Task requirements
Your output should be the entries below, from the first line up to and including the line with "Given: Click the SSL help question mark icon", reproduced exactly and with no other lines.
□ □ □ □ □ □ □
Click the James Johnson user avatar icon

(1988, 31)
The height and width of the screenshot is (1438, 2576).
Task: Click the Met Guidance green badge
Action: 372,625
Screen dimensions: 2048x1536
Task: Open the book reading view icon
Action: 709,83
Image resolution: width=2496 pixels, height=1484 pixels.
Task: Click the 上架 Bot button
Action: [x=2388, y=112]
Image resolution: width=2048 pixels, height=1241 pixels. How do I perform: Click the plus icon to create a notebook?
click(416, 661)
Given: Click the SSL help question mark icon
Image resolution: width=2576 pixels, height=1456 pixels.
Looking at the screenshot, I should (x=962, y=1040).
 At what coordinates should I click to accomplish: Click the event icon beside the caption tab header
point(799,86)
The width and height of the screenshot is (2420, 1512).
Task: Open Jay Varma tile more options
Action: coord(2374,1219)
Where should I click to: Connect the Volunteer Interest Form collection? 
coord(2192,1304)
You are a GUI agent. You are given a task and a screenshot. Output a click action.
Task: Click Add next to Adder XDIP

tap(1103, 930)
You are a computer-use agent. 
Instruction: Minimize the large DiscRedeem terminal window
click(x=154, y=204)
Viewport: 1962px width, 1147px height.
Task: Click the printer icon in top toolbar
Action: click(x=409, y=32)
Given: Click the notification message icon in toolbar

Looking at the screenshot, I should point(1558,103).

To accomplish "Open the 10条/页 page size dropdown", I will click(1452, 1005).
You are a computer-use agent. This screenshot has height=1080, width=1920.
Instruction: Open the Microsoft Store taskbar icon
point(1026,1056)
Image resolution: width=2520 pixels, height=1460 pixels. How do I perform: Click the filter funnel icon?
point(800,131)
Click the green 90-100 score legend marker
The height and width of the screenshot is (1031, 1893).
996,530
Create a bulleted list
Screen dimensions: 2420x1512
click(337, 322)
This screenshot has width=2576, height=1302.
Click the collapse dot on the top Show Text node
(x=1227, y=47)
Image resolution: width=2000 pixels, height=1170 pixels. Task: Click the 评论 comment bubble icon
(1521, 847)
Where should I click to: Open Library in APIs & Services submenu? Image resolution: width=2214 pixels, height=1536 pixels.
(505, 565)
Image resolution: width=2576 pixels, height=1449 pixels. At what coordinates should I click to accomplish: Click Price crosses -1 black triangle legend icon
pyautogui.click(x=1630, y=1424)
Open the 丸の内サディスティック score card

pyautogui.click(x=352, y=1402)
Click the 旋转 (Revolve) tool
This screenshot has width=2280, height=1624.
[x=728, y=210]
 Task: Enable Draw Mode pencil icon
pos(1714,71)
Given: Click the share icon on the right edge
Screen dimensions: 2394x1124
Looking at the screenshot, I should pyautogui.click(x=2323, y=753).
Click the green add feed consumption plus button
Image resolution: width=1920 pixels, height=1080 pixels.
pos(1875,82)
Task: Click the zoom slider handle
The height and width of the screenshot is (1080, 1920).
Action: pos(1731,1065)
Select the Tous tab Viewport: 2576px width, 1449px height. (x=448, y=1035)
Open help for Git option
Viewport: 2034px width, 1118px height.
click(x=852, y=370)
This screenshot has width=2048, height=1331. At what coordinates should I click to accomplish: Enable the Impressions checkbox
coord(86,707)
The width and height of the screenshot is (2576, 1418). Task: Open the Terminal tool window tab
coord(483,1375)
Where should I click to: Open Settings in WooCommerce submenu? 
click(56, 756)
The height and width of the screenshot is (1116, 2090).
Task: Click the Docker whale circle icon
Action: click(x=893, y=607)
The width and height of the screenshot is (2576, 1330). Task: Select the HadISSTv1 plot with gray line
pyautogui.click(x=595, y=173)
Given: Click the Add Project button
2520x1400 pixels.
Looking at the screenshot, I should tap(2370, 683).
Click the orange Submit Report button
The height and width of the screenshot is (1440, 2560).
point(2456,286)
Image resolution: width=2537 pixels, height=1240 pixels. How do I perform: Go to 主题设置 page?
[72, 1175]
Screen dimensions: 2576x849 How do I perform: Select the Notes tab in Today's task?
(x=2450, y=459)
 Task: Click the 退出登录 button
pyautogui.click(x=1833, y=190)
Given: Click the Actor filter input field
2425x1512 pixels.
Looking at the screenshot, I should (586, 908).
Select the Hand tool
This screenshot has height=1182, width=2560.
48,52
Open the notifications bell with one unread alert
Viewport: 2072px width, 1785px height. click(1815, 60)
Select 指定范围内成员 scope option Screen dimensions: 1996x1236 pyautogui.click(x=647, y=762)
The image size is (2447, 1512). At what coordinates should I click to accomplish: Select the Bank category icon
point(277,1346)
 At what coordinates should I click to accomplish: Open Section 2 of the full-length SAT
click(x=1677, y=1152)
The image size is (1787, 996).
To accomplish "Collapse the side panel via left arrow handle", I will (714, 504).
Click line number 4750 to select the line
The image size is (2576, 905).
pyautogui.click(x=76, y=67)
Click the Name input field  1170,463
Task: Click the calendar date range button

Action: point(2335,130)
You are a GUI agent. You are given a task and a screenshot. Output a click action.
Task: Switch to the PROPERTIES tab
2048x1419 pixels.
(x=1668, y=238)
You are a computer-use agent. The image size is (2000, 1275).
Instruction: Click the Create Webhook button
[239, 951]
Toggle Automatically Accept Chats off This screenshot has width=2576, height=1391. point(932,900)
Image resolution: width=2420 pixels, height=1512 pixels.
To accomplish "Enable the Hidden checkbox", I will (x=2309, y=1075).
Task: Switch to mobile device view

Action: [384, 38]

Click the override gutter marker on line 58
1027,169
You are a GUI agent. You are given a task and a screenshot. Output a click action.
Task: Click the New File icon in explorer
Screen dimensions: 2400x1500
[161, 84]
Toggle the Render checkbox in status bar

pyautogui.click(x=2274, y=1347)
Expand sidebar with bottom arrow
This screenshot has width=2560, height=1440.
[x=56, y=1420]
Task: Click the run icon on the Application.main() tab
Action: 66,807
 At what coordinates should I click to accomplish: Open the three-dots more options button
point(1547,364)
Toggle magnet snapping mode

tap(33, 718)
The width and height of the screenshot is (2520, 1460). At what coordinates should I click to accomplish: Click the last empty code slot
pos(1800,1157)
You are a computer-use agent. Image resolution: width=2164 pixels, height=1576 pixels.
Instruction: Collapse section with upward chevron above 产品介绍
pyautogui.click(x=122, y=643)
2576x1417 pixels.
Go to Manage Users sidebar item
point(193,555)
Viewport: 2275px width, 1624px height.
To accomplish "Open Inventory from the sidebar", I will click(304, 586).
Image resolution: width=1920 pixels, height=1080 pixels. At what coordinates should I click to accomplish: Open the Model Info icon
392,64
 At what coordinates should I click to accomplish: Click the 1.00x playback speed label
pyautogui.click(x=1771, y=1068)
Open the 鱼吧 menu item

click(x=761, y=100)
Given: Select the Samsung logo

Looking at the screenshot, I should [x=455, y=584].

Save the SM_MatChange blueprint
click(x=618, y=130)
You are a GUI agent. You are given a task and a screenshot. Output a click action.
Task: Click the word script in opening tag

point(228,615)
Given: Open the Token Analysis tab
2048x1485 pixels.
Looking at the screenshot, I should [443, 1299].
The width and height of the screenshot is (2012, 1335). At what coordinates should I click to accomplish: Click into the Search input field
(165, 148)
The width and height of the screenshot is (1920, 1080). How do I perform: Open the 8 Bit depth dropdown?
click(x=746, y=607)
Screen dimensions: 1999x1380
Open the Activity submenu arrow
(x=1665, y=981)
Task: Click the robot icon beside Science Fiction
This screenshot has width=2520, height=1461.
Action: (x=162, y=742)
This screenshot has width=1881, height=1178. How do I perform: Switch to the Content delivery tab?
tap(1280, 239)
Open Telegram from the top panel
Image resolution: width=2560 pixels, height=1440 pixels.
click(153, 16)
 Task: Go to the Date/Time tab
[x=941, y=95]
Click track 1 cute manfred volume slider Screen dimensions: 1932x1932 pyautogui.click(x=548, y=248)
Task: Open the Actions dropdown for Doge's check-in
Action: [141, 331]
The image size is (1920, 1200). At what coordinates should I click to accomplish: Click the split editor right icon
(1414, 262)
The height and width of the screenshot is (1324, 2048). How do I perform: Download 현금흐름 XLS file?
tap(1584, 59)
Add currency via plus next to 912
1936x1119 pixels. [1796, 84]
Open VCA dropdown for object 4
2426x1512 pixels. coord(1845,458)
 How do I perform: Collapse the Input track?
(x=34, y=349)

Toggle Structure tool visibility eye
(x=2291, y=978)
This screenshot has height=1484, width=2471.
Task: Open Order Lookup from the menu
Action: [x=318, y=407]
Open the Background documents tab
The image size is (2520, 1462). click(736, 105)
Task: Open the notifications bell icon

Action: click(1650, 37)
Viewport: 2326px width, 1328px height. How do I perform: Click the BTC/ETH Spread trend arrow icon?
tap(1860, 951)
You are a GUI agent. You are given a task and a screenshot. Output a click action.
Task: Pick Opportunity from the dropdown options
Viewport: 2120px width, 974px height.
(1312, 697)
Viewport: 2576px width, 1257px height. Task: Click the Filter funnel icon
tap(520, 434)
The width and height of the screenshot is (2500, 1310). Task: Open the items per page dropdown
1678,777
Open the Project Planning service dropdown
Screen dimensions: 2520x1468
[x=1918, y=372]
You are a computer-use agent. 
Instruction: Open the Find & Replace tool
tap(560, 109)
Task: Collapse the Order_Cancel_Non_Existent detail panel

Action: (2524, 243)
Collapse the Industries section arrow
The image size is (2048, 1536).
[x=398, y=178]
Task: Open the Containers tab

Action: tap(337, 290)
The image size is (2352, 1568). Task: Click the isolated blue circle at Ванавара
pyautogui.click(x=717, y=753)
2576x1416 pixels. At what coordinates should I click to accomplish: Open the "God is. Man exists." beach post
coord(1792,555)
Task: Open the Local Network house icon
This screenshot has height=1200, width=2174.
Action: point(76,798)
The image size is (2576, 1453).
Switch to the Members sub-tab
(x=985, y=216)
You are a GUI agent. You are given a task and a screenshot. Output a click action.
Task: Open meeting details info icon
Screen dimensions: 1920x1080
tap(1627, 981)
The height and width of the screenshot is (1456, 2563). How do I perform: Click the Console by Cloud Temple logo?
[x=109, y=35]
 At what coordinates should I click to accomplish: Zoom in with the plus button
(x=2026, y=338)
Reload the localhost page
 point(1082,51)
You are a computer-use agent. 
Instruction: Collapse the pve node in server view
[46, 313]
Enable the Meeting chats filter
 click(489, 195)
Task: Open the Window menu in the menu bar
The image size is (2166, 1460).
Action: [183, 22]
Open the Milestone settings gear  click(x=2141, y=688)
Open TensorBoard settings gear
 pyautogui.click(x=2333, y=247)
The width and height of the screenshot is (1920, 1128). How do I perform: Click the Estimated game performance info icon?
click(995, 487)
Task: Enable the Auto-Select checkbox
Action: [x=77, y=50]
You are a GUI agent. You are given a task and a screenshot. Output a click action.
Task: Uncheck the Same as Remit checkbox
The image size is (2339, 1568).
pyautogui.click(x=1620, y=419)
□ □ □ □ □ □ □
Reply to the exercise
Click the James Johnson user avatar icon

(1988, 31)
The height and width of the screenshot is (1438, 2576).
Task: Click the Met Guidance green badge
Action: 372,625
Screen dimensions: 2048x1536
Task: Open the book reading view icon
Action: 709,83
Image resolution: width=2496 pixels, height=1484 pixels.
Task: Click the 上架 Bot button
Action: [x=2388, y=112]
Image resolution: width=2048 pixels, height=1241 pixels. How do I perform: Click the plus icon to create a notebook?
click(416, 661)
Given: Click the SSL help question mark icon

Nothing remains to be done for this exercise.